Since tombs normally contain either blood relations or spouses, Jacobovici and his team say the DNA results suggest Jesus and Mary Magdalene could have been a couple.
 
The documentary producers believe that 'Judah,' the alleged son of Jesus and Mary Magdalene, could have been the 'lad; described in the Gospel of John as sleeping in Jesus' lap at the Last Supper.   
 
US religious leaders laughed at the claims.   
 
"It's good hype," David O'Connell, the president of Catholic University told CNN television.   
 
R Albert Mohler, president of the Southern Baptist Theological Seminary, branded the film a "farcical documentary" full of "really far-fetched claims."    "The DNA testing is to me the most laughable aspect of this," he told CNN.
 
"You have to have the basis of a DNA sample that would make any sense," he said. "No one has the DNA of Mary."   
 
Israeli archaeologist Amos Kloner, who documented the tomb as the Jewish burial cave of a well-off family more than 10 years ago, says there is no evidence that it was the burial site of Jesus, and that that the names are a coincidence.   
 
"I'm a scholar.

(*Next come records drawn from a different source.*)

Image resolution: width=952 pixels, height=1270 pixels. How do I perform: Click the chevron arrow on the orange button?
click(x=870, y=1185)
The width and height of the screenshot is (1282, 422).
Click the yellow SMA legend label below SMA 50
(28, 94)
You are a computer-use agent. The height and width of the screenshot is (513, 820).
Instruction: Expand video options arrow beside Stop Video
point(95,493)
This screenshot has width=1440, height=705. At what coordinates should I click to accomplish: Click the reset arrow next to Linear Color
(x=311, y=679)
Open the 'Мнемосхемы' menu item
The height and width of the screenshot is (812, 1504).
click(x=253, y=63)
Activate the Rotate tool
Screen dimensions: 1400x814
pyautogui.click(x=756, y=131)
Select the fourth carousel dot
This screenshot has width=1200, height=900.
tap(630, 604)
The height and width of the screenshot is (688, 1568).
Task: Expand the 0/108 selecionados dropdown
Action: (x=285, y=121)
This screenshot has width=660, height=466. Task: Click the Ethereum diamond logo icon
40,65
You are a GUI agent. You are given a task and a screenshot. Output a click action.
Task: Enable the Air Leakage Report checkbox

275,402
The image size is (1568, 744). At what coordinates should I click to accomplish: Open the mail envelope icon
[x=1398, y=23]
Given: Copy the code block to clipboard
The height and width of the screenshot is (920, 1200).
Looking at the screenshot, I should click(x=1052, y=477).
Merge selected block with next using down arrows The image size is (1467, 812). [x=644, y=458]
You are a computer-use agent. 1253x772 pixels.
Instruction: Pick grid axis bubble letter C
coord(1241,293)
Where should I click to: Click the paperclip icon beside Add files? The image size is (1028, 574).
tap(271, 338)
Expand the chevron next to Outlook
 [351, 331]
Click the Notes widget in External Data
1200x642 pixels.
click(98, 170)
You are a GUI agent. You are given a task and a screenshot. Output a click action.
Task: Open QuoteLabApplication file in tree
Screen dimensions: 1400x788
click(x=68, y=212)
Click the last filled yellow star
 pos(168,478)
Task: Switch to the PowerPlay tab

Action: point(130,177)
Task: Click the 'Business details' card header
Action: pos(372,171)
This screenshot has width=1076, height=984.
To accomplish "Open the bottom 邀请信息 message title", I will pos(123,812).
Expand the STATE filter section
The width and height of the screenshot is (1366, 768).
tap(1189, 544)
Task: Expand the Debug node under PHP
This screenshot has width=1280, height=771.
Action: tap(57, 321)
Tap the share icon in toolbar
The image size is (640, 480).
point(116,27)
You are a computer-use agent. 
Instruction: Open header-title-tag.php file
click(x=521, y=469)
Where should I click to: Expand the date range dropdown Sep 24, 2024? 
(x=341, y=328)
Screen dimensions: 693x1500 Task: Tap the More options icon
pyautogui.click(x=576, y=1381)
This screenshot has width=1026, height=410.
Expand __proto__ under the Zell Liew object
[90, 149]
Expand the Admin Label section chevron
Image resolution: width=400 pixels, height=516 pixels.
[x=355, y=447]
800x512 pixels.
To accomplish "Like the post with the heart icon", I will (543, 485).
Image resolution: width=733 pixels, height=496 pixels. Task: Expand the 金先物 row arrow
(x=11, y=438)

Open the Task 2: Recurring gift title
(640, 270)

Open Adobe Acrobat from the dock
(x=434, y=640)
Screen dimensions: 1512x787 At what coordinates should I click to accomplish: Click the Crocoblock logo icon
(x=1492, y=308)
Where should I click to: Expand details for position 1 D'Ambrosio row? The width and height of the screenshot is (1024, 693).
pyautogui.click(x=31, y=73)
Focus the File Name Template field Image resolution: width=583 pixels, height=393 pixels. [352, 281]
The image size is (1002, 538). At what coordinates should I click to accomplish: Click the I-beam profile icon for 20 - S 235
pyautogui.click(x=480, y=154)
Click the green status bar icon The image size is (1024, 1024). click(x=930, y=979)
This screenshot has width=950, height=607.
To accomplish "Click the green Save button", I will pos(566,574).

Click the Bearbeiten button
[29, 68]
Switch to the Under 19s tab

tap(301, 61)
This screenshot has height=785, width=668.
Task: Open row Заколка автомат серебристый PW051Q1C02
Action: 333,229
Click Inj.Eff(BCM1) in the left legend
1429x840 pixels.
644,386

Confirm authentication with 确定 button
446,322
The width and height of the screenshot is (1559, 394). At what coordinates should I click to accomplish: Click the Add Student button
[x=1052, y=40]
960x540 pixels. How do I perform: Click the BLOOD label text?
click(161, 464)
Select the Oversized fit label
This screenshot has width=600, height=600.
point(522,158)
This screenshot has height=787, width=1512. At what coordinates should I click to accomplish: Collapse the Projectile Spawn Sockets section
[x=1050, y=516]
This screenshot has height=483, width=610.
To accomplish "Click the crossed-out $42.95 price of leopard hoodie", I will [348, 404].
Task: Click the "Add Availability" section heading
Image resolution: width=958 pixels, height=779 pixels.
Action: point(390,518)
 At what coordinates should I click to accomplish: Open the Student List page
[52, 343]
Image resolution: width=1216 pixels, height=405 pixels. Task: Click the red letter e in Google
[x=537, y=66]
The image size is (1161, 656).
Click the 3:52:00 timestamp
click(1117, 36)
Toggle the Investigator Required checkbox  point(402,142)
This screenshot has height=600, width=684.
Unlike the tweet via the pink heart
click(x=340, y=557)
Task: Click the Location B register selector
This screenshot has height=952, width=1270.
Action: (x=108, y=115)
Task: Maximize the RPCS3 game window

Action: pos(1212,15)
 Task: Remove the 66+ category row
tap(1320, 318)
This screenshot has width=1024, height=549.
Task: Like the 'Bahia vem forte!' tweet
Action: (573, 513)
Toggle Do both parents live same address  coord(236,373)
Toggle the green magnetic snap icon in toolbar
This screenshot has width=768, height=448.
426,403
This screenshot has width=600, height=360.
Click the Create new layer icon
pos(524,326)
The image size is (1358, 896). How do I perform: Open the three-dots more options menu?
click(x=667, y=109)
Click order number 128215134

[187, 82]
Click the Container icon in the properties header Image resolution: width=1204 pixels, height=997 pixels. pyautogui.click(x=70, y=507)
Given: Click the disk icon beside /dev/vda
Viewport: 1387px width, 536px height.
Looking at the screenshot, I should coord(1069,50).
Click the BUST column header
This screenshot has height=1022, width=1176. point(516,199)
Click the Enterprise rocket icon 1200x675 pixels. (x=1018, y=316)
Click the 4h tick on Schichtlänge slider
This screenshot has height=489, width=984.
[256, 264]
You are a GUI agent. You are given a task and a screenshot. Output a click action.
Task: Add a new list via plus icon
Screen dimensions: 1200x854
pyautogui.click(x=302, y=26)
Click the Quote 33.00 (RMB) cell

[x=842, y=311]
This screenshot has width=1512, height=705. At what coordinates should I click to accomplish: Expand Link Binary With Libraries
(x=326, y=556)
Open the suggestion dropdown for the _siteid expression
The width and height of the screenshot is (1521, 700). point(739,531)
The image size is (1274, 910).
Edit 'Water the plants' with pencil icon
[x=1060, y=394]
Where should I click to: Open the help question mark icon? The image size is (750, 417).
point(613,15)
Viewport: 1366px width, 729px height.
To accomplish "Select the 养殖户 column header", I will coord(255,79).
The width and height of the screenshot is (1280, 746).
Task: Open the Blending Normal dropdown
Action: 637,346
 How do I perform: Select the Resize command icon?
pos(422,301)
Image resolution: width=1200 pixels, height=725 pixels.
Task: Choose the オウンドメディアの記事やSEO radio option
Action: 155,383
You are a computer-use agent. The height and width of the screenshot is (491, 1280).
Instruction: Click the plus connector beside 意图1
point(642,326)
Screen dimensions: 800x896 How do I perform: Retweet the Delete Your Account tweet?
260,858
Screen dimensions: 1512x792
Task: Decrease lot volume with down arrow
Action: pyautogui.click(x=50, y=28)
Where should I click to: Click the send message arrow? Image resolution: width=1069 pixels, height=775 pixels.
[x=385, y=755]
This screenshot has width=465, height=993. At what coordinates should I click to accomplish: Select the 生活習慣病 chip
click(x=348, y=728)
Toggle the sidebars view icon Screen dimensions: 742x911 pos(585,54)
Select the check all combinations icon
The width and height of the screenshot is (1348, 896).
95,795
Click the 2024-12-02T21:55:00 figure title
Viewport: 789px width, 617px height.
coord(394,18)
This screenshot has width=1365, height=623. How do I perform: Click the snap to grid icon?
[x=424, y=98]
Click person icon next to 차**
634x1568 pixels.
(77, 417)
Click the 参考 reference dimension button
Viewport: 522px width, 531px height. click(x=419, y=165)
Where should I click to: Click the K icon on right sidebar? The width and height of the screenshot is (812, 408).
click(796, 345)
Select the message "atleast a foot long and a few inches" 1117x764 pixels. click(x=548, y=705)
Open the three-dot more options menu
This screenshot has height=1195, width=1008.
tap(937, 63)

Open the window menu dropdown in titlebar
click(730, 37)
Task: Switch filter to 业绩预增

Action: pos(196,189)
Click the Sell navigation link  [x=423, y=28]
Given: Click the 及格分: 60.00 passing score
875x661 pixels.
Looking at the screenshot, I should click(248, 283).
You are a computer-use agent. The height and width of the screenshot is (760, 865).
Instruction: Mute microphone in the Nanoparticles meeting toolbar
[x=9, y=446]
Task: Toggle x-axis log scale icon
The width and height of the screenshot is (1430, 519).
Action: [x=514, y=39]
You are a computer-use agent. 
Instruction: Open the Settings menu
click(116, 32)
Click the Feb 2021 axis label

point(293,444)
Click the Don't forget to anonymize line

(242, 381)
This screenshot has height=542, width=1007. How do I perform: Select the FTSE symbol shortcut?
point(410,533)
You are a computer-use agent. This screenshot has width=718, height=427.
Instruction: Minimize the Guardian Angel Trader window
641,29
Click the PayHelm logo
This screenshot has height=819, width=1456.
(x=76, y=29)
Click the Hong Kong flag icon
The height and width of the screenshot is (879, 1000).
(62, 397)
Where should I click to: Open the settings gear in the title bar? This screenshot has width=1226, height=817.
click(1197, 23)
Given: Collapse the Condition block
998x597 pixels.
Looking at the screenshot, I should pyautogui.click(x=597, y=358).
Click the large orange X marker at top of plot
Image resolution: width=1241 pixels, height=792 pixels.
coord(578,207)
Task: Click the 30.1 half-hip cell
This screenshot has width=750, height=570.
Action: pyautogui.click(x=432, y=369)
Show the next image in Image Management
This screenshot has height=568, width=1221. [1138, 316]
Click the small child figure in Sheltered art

I do scholarly work which has nothing to do with documentary film-making. There's no way to take a religious story and to turn it into something scientific," he said in a telephone interview.   
 
"Who says that 'Maria' is Magdalena and 'Judah' is the son of Jesus? It cannot be proved. These are very popular and common names from the first century BC," said Kloner, a professor at Israel's Bar Ilan University.